- Saved entries
Segment Open

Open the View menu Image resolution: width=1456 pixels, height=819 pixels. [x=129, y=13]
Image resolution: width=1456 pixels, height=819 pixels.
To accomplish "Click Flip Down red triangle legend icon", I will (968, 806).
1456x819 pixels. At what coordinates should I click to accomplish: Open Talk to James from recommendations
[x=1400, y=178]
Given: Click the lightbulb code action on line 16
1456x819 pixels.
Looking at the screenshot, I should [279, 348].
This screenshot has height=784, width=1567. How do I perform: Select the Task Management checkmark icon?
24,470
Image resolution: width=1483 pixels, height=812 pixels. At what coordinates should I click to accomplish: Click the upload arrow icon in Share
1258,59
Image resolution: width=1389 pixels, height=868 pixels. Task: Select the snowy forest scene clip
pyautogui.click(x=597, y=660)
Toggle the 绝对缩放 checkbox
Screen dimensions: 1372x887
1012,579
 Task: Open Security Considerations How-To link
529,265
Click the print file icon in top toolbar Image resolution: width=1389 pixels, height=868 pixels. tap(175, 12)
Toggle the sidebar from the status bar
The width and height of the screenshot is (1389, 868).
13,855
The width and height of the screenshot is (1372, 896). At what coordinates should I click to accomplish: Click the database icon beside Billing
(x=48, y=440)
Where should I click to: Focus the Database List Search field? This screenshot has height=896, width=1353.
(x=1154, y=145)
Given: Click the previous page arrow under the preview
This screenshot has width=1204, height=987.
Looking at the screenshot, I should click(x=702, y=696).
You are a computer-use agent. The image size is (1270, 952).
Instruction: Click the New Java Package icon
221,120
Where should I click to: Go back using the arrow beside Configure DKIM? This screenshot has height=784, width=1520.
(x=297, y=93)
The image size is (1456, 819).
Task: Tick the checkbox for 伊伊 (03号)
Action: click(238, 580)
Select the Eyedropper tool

Segment Closed

Give back, word for word, only the lines from the one containing "Where should I click to: Focus" through the closing line of the entries.

Where should I click to: Focus the Database List Search field? This screenshot has height=896, width=1353.
(x=1154, y=145)
Given: Click the previous page arrow under the preview
This screenshot has width=1204, height=987.
Looking at the screenshot, I should click(x=702, y=696).
You are a computer-use agent. The image size is (1270, 952).
Instruction: Click the New Java Package icon
221,120
Where should I click to: Go back using the arrow beside Configure DKIM? This screenshot has height=784, width=1520.
(x=297, y=93)
The image size is (1456, 819).
Task: Tick the checkbox for 伊伊 (03号)
Action: click(238, 580)
Select the Eyedropper tool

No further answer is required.